Décidément, on frôle l’anorexie aux Chorégies. Quand on jette un coup d’oeil dans le rétro, on se rappelle par exemple, en 2011, pour les 40 ans du plus ancien festival d’art lyrique de France (créé en 1869), qu’étaient programmés non seulement Aida avec Indra Thomas dans le rôle-titre, dirigée par Tugan Sokhiev, avec une chorégraphie de Jean-Charles Gil, une mise en scène de Charles Roubaud et une scénographie d’Emmanuelle Favre. Mais aussi Rigoletto avec Leo Nucci, Patrizia Ciofi, Vittorio Grigolo et Marie-Ange Todorovitch, l’Orchestre National de France et une floppée de choristes des opéras d’Avignon, Marseille et Toulon. Sans oublier la IXe Symphonie de Beethoven avec l’Orchestre National du Capitole de Toulouse et 4 solistes dont Nathalie Stuzmann.
En 2016, toujours deux opéras à l’affiche. Madama Butterfly avec Ermonela Jaho, l’Orchestre Philharmonique de Radio France et les choeurs des trois opéras de la Région Sud. La Traviata avec, tenez-vous bien, Placido Domingo, mais aussi Le Requiem de Verdi avec notamment Ekaterina Gruberova et Joseph Calleja. Et également un concert Bernstein-Gerschwin avec Julie Fuchs et Benjamin Bernheim.
Il y a 3 ans, en 2023, la rock star du piano, Khatia Buniatishvili qui avait dû attendre la fin d’un terrible orage d’été pour entamer le Concerto N°1 de Tchaikowsky, mais aussi Carmen avec Marie-Nicole Lemieux et Jean-François Barras, un récital du pianiste Evgueny Kissin et enfin un Gala Verdi avec le couple le plus en vue du monde, à la ville comme à la scène, Anna Netrebko et Yusif Eyvazov.

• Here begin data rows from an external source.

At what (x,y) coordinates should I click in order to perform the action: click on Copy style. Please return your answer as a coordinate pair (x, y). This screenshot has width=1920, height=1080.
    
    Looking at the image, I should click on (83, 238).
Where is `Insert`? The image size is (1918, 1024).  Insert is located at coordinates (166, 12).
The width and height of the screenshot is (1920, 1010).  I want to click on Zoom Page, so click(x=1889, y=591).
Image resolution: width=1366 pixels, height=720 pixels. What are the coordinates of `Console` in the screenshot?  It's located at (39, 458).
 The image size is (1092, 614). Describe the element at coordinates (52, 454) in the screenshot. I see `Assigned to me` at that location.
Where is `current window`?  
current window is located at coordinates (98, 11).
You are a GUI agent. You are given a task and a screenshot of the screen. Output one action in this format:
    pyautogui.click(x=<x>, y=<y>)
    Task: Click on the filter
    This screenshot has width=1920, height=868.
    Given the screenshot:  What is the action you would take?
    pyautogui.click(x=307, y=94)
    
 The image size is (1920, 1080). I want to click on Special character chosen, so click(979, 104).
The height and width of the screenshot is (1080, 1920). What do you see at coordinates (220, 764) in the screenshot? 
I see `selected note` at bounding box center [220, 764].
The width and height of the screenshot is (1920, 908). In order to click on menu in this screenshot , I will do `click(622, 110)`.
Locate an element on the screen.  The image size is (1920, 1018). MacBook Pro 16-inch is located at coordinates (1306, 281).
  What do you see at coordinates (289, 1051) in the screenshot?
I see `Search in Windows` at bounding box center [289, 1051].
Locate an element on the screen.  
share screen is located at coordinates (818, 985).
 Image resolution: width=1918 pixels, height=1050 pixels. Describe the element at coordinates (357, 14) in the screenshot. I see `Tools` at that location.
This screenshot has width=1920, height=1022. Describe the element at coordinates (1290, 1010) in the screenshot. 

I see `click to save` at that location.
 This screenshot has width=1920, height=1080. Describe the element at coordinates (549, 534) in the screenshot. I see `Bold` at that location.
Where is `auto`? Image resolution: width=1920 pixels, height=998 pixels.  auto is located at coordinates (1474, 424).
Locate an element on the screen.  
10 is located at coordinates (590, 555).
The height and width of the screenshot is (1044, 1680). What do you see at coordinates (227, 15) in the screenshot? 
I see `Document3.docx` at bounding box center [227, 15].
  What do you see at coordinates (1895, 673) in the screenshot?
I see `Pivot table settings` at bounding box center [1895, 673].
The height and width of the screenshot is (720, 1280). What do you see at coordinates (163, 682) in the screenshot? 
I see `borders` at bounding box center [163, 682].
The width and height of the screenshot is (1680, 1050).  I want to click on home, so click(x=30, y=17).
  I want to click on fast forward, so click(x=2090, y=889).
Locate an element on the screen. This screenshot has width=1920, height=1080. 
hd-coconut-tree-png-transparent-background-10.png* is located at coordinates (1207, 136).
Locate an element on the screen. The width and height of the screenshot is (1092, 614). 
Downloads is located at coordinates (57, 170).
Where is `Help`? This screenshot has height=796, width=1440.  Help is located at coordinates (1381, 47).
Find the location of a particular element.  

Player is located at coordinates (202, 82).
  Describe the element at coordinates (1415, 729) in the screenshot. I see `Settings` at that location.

En 2024, le programme avait déja réduit avec le chanteur Mika pour un concert symphonique, « Les saisons » de Vivaldi et Guido avec le Malandain Ballet de Biarritz et un seul opéra à l’affiche, « Tosca » en version concert, sans décor ni mise en scène mais heureusement avec l’enfant chéri des Chorégies, Roberto Alagna.
La programmation 2026
Cet été, contrairement à ce qui était prévu, pour Traviata de Verdi, le rôle-titre ne sera pas chanté par Nadine Sierra. Quand elle a découvert qu’il n’y aurait qu’une version « concert », c’est-à-dire allégée, elle s’est retirée de la distribution. Elle sera donc remplacée par la soprano Jessica Pratt. Mais elle viendra quand même chanter au Théâtre Antique le 27 juin des partitions des grands airs d’opéra. Ce soir-là étaient prévues les Black Legends dont la tournée européenne a été annulée. Autre modification, le violoniste Renaud Capuçon a changé la liste des musiques de films qu’il interprétera le 18 juillet. Sont prévus notamment Le dernier métro de Georges Delerue, Love Story de Francis Lai, Les Moulins de Mon Coeur (Affaire Thomas Crown) de Michel Legrand. Il a quand même conservé Les choses de la vie et Rabi Jacob.
Avec tous ces changements, ce programme allégé et bientôt le départ du directeur des Chorégies dont c’est la dernière programmation ultra-light pour des raisons budgétaires, certains se demandent si elles ont encore un avenir dans le domaine si apprécié du lyrique qui, il y a peu de temps, grâce à la richesse de leurs propositions chaque été, des stars qui y participaient — chanteurs, musiciens, chefs d’orchestre, solistes de renommée internationale — attiraient deux fois plus de spectateurs au cœur du Théâtre Antique d’Orange.